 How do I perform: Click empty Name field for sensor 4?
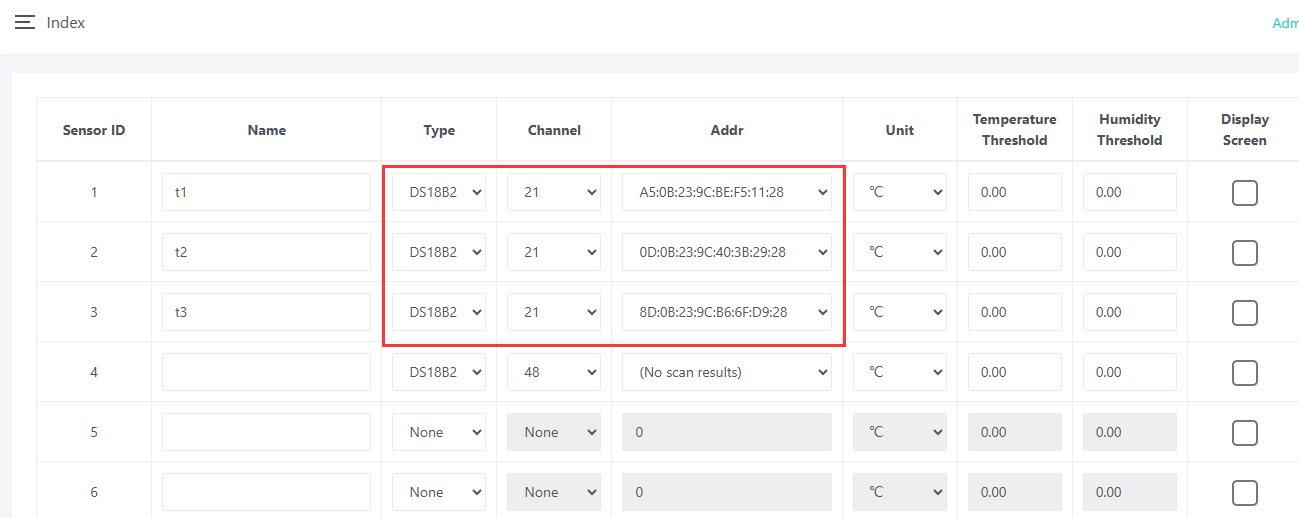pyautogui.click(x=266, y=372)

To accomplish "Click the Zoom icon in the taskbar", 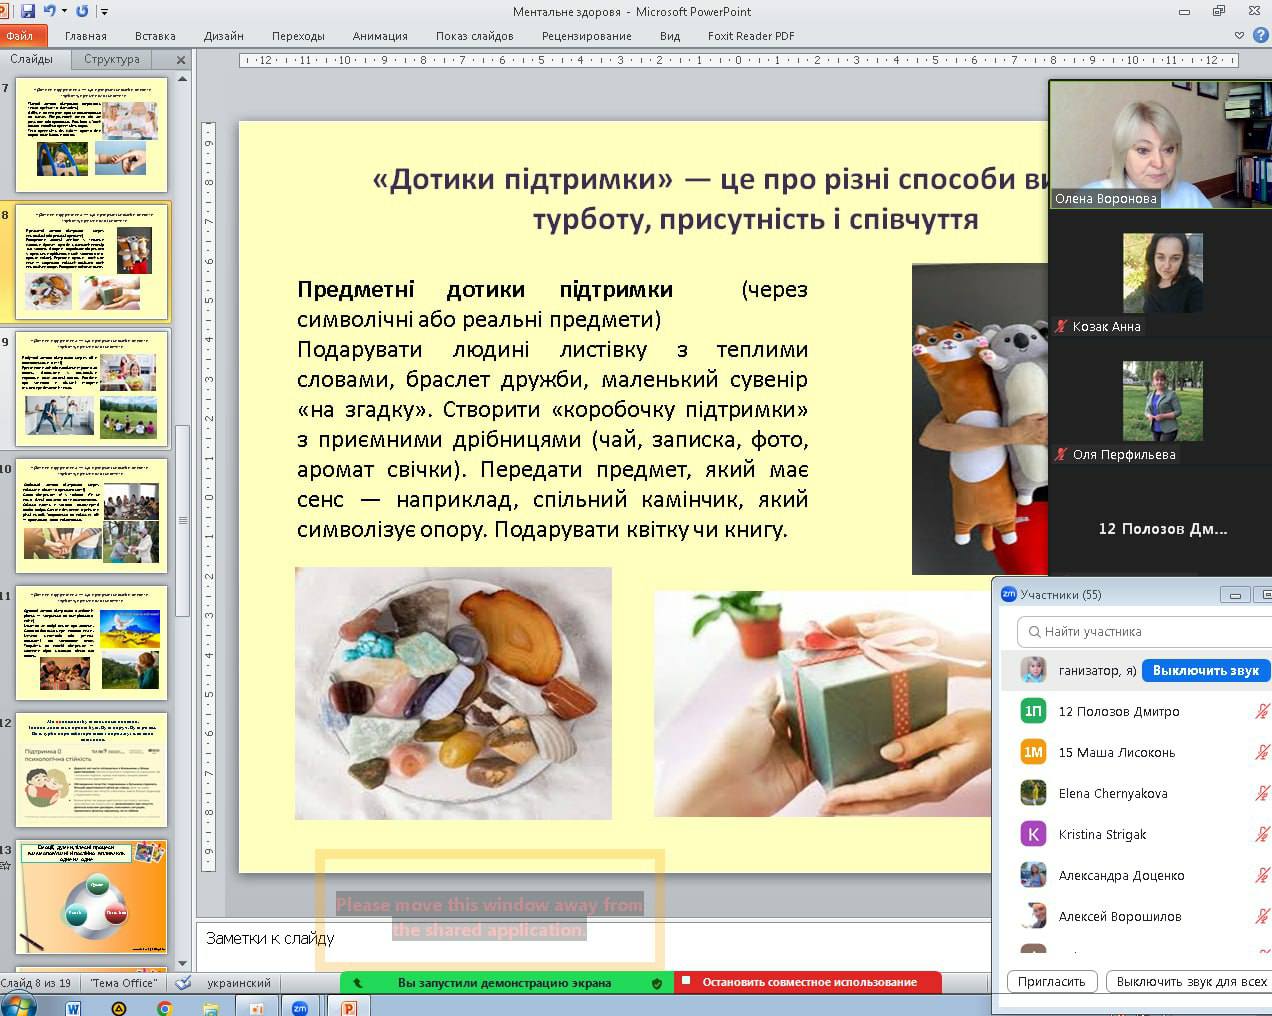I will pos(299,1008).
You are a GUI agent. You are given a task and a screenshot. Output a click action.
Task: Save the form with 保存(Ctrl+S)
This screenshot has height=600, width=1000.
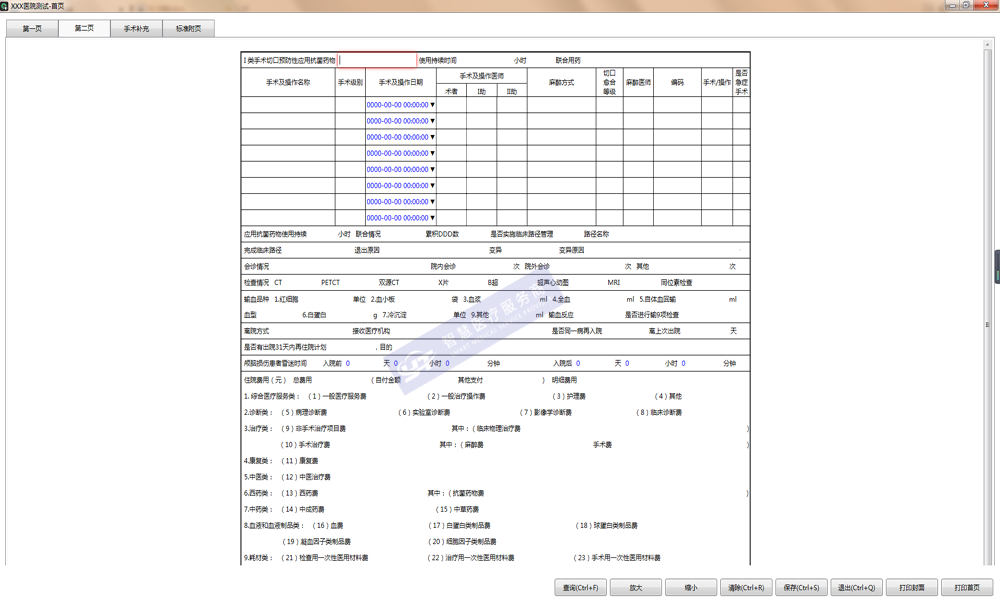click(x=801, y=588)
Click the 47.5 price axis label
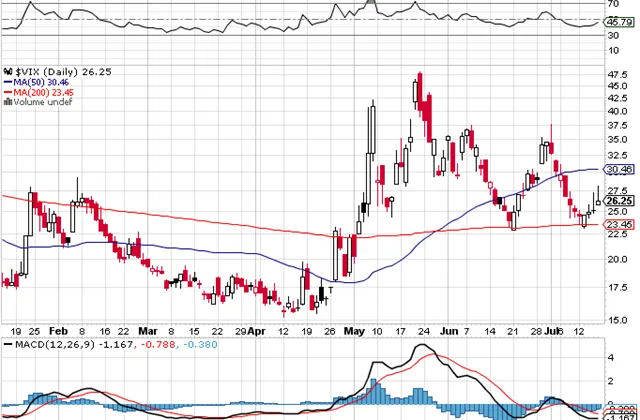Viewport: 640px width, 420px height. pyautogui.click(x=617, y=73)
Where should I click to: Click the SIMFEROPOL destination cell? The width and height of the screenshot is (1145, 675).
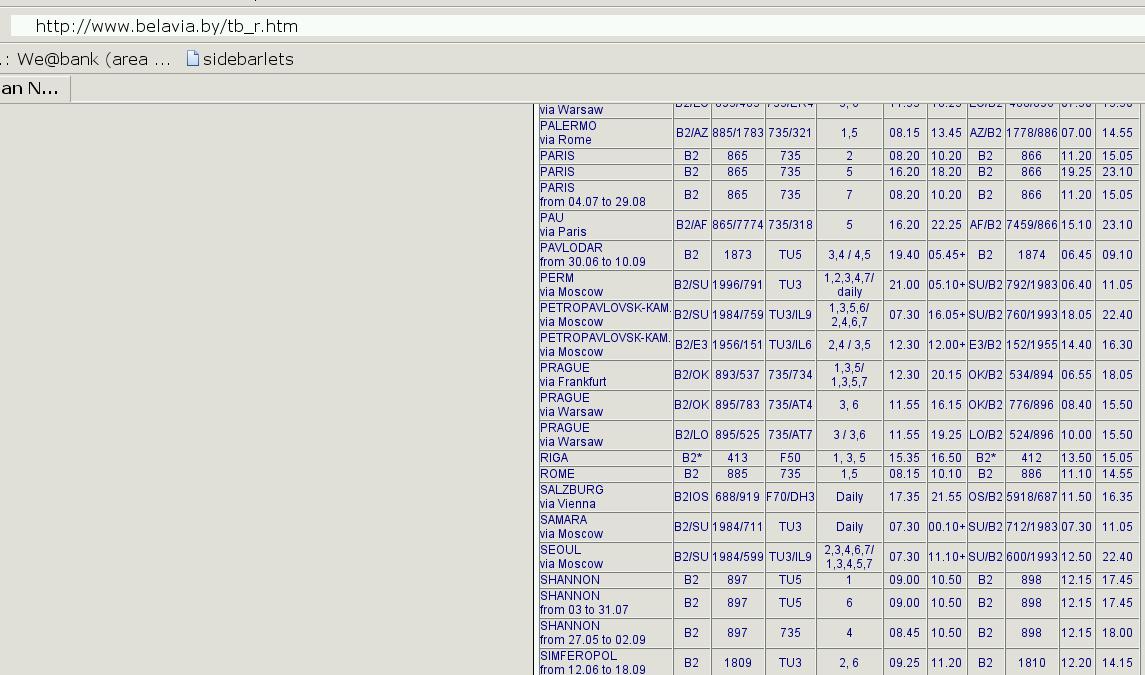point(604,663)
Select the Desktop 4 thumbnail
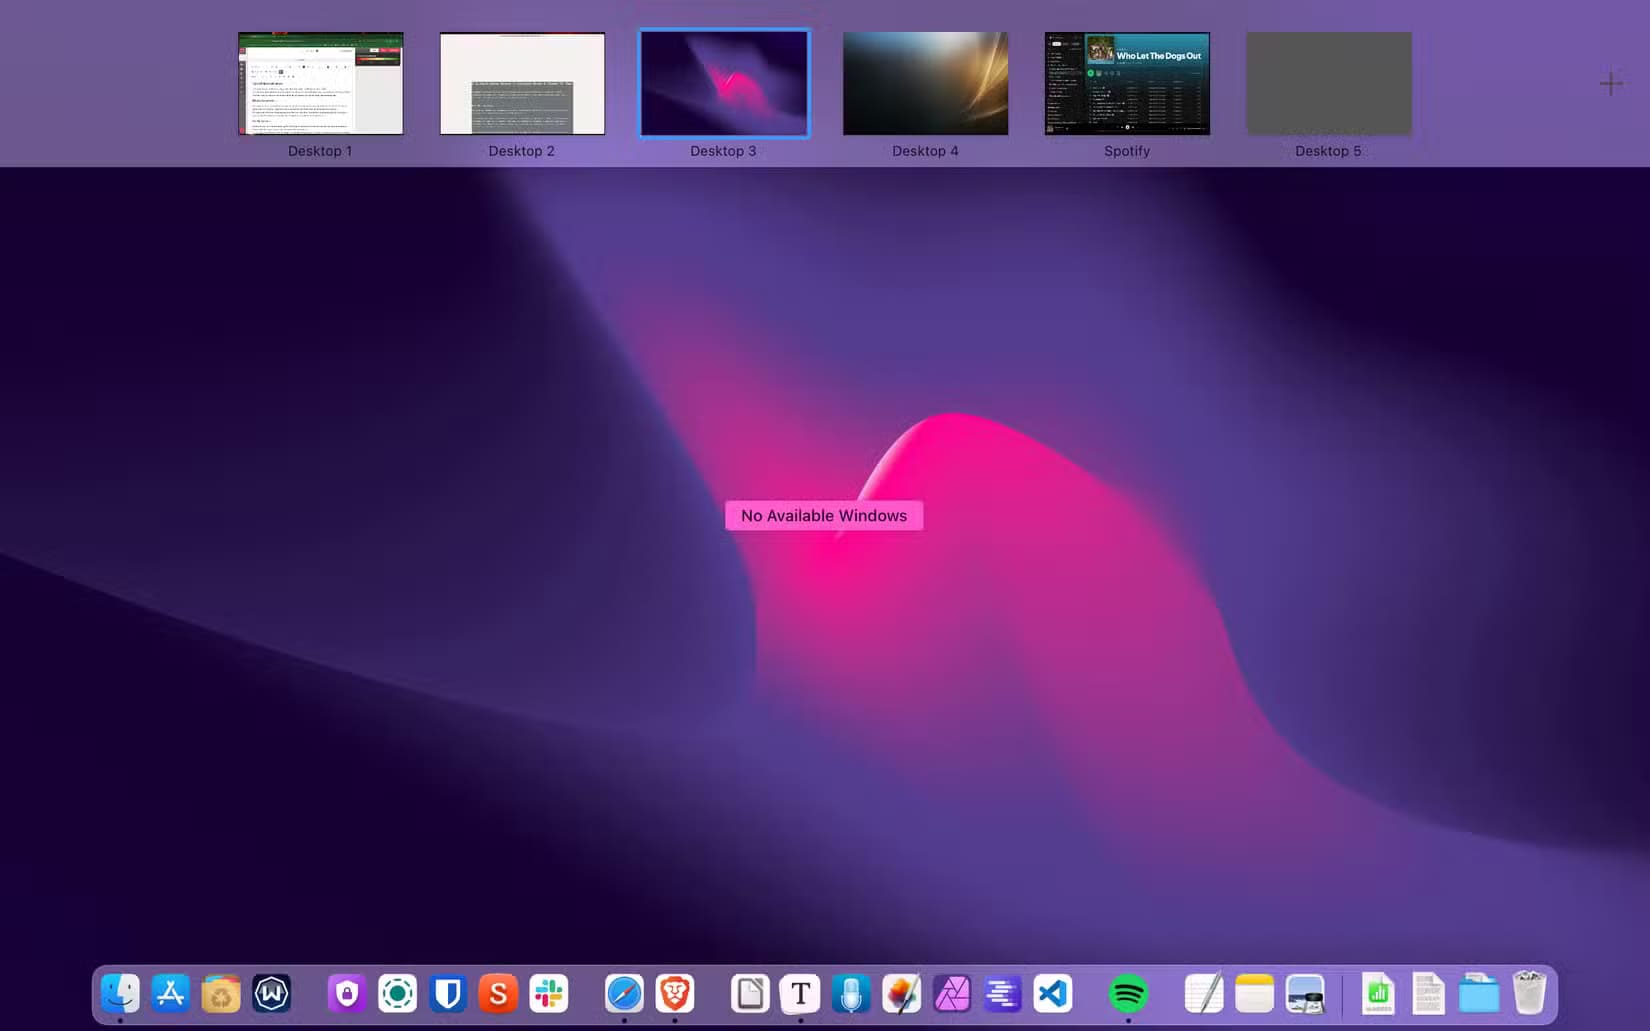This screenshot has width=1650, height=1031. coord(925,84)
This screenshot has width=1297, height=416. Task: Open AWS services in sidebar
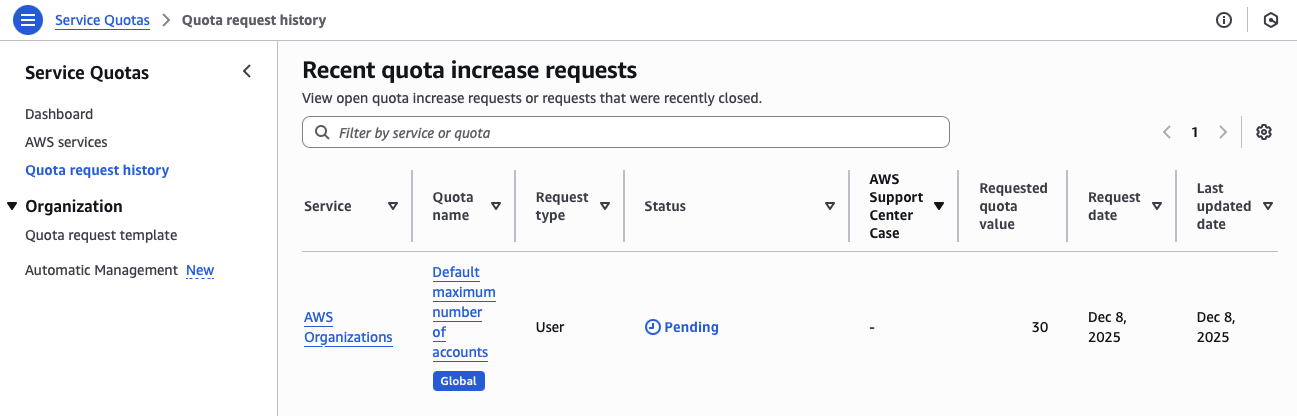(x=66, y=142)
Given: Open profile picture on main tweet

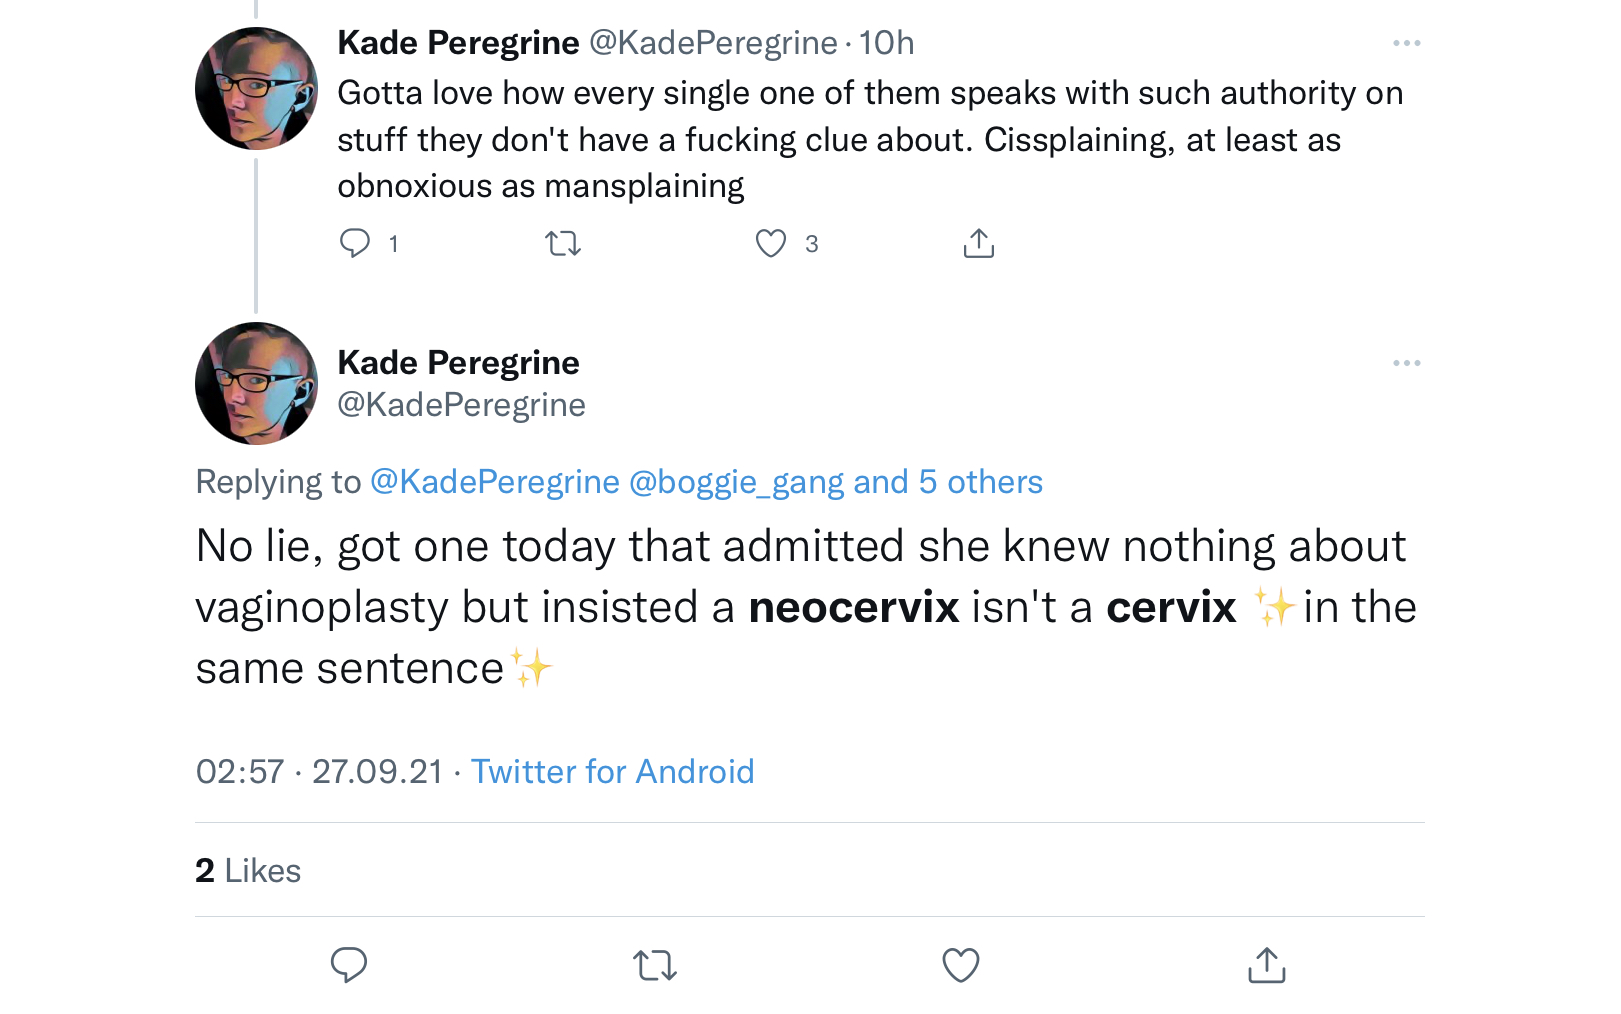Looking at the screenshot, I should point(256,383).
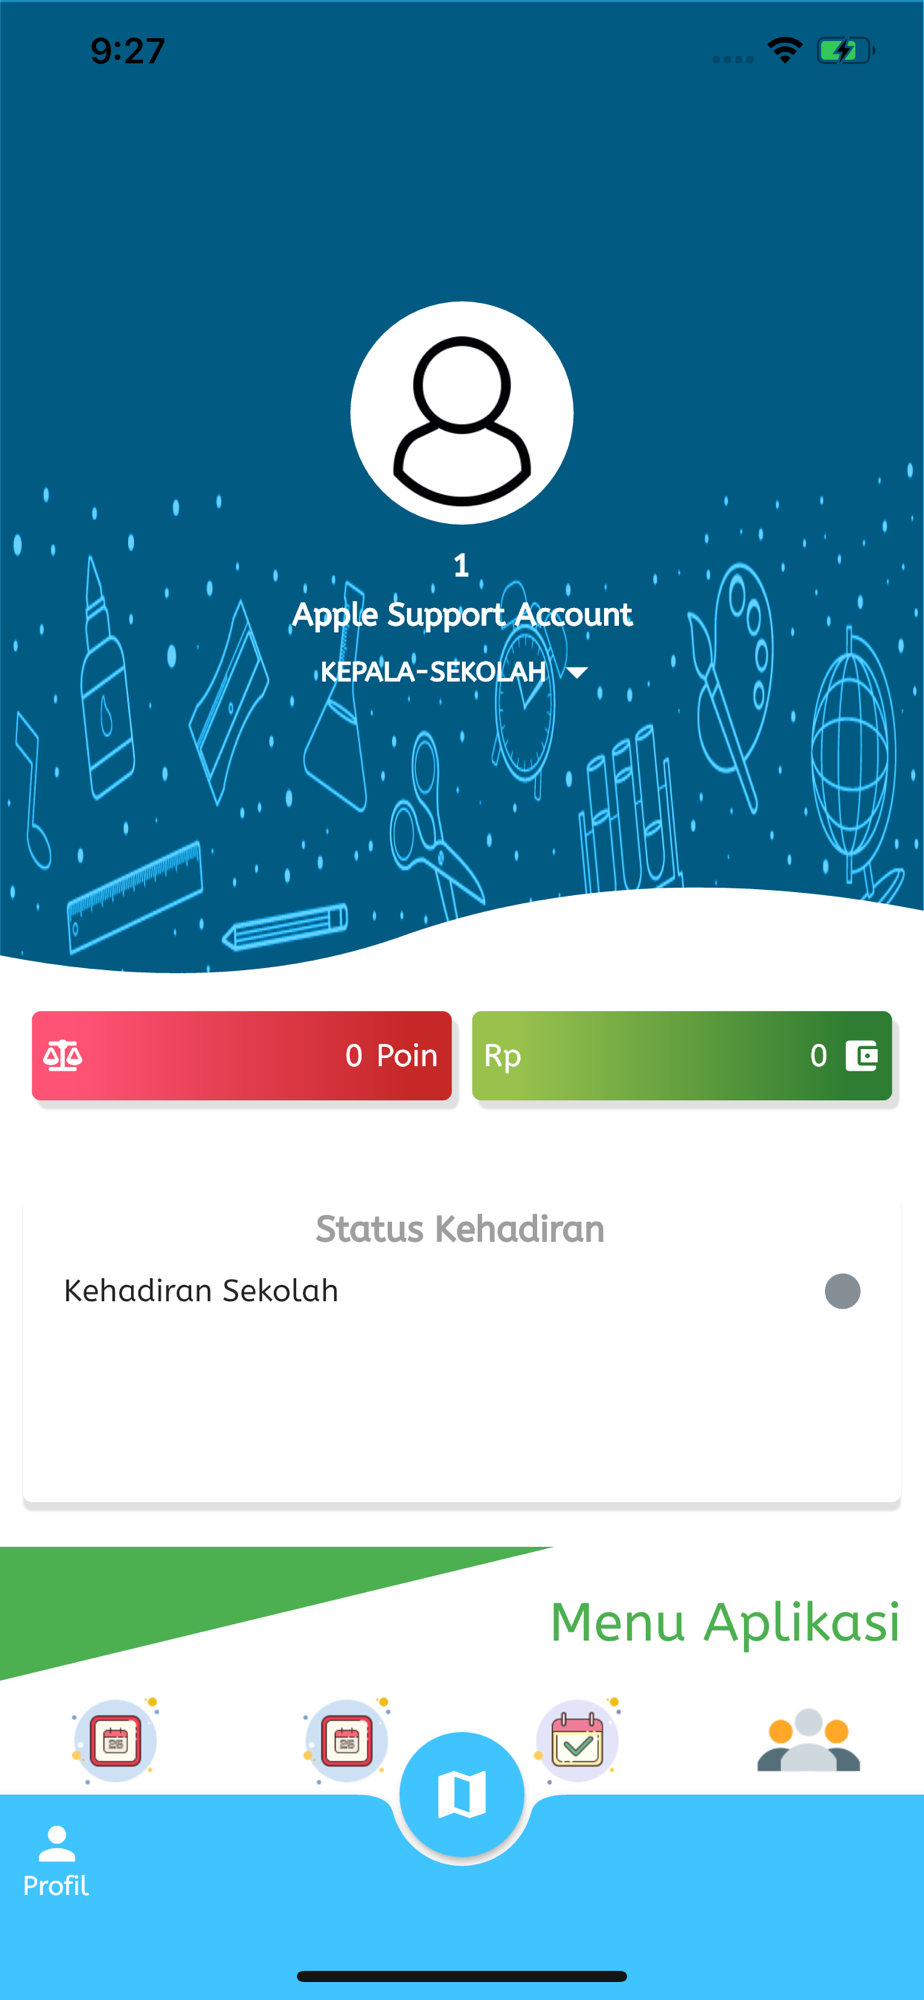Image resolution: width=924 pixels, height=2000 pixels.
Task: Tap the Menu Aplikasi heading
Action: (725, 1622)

============================================================

Description of the task: Starting at the line that contains "Select the Desktop 4 thumbnail", write out every line through the end of the entries above exactly, and omit the pictures.

Written reply:
Select the Desktop 4 thumbnail
This screenshot has width=1650, height=1031. coord(925,84)
This screenshot has width=1297, height=416. Task: Open AWS services in sidebar
(x=66, y=142)
Given: Open profile picture on main tweet

Looking at the screenshot, I should point(256,383).
Image resolution: width=924 pixels, height=2000 pixels.
Task: Tap the Menu Aplikasi heading
Action: (725, 1622)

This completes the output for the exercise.